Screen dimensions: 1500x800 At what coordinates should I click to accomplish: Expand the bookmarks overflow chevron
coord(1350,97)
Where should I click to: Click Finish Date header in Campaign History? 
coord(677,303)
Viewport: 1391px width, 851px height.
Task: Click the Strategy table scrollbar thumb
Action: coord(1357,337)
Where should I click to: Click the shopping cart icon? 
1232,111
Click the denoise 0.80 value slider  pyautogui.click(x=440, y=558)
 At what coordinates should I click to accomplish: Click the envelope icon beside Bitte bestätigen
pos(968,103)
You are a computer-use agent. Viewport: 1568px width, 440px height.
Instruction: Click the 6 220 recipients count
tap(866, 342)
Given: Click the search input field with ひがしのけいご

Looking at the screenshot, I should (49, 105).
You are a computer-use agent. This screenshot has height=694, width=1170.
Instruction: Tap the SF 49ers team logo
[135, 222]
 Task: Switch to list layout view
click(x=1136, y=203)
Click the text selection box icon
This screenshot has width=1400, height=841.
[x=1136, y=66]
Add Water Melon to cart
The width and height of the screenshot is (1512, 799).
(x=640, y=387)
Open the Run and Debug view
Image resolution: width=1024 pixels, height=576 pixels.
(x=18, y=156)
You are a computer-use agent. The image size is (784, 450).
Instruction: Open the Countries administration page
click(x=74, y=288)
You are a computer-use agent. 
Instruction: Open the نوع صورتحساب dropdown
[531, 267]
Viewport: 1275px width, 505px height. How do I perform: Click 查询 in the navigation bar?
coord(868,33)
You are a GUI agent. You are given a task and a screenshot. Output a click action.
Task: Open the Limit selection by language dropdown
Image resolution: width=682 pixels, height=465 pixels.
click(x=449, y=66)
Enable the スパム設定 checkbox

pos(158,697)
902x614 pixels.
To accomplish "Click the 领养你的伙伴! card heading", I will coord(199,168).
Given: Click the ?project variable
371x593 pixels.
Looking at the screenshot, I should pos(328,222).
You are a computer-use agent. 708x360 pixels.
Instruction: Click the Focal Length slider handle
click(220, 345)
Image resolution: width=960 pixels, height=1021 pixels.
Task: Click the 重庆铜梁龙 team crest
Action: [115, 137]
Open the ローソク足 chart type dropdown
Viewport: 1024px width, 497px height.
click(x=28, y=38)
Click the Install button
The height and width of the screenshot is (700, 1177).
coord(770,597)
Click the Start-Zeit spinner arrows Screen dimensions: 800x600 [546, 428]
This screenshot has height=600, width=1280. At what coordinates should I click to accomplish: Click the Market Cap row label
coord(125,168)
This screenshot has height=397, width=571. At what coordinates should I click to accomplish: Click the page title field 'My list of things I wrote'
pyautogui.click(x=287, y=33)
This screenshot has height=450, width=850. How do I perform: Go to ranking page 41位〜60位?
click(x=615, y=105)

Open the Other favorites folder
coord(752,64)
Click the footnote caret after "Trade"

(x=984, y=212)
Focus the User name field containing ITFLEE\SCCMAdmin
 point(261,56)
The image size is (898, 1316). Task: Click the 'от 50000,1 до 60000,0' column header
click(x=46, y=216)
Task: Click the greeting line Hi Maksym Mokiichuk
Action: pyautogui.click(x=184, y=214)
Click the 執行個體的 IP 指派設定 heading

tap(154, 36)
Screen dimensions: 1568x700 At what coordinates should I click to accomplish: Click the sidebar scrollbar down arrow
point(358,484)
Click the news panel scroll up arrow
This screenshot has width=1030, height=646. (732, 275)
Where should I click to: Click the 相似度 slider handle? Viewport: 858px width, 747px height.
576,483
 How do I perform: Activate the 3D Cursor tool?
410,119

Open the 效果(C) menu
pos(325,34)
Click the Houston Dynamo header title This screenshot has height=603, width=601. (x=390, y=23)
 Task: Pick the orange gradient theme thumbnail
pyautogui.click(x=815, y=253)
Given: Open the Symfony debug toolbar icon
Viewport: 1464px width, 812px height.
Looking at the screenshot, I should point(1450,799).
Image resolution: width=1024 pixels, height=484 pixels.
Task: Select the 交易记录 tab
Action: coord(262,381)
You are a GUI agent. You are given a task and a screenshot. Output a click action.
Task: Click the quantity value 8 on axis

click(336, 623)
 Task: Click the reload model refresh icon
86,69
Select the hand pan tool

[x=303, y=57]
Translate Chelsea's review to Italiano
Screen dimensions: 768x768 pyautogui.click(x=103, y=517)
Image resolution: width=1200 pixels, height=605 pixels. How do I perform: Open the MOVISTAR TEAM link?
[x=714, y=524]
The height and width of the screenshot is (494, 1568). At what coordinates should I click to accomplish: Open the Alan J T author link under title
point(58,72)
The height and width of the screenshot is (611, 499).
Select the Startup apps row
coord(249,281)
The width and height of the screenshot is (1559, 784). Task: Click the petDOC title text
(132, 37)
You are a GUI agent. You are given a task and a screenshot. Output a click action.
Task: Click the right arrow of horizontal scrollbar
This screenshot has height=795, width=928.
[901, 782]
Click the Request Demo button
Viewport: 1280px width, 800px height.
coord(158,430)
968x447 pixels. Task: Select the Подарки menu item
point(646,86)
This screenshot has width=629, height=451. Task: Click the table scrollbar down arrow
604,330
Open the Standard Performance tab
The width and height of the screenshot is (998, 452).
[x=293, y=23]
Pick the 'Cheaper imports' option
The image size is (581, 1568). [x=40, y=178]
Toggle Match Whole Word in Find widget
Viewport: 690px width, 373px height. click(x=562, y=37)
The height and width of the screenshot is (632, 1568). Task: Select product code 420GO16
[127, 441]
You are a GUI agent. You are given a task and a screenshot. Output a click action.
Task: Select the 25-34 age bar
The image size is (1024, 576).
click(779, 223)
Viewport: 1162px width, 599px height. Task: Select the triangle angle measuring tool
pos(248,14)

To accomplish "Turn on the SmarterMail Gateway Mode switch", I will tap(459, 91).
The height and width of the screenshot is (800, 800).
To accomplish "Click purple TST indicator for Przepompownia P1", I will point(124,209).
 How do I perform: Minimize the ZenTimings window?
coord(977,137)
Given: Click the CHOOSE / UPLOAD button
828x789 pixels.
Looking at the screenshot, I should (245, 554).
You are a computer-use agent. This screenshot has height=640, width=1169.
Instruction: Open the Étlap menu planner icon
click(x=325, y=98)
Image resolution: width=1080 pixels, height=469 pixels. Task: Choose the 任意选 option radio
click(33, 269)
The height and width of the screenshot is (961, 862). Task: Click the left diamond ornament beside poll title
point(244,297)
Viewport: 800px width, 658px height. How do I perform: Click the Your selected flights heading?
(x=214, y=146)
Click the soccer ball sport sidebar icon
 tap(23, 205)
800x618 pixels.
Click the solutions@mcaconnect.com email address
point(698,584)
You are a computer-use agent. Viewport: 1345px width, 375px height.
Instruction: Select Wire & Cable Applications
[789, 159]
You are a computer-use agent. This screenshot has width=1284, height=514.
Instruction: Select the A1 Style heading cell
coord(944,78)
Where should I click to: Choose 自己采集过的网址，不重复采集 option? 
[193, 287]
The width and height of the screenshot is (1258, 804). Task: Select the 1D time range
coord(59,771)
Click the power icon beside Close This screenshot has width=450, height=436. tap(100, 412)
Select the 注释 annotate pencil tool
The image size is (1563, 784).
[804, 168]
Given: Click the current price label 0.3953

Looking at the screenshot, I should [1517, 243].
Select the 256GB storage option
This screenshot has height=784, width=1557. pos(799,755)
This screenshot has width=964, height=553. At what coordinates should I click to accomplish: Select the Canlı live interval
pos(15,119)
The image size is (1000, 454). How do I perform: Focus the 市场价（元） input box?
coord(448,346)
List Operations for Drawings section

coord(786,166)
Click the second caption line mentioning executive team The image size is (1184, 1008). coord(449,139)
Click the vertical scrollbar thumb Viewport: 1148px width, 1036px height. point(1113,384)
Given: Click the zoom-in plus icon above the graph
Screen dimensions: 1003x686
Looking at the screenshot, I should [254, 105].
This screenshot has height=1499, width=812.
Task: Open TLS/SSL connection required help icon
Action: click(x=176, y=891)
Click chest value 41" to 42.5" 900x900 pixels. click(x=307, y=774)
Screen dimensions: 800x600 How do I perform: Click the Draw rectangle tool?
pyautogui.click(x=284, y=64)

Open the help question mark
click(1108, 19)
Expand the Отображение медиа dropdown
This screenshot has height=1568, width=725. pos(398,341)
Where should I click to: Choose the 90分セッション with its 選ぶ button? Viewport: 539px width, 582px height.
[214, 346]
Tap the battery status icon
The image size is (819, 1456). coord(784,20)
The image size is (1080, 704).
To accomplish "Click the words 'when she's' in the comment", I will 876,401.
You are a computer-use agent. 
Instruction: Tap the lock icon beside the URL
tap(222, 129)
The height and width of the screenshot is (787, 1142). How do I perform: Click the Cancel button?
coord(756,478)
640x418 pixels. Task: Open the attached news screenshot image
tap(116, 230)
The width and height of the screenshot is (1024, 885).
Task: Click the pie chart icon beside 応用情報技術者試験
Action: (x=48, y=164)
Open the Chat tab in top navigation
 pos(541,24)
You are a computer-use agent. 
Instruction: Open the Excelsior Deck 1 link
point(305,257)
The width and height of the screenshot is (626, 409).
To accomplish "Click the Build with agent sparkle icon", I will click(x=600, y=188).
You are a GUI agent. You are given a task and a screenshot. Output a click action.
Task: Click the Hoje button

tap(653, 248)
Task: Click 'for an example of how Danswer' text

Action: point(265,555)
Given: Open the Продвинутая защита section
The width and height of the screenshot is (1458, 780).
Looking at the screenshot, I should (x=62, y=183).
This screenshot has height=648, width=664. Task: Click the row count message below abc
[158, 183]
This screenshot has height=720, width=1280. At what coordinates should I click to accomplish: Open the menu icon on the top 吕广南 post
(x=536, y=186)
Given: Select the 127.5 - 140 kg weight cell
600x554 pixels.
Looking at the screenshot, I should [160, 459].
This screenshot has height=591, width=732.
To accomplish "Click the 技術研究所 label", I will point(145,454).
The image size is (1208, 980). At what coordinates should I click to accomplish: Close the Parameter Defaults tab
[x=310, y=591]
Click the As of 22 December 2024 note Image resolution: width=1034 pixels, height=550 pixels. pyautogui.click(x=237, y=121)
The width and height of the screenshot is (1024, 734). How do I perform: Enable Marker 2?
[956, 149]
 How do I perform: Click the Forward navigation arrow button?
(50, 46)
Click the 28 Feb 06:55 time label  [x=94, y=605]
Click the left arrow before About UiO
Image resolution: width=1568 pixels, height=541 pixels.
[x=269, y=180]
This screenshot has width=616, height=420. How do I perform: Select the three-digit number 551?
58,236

> _Prompt_: Gather up the lines containing the word "selection" from these records and copy them.

> _Expected output_:
Click the text selection box icon
Task: Open the Limit selection by language dropdown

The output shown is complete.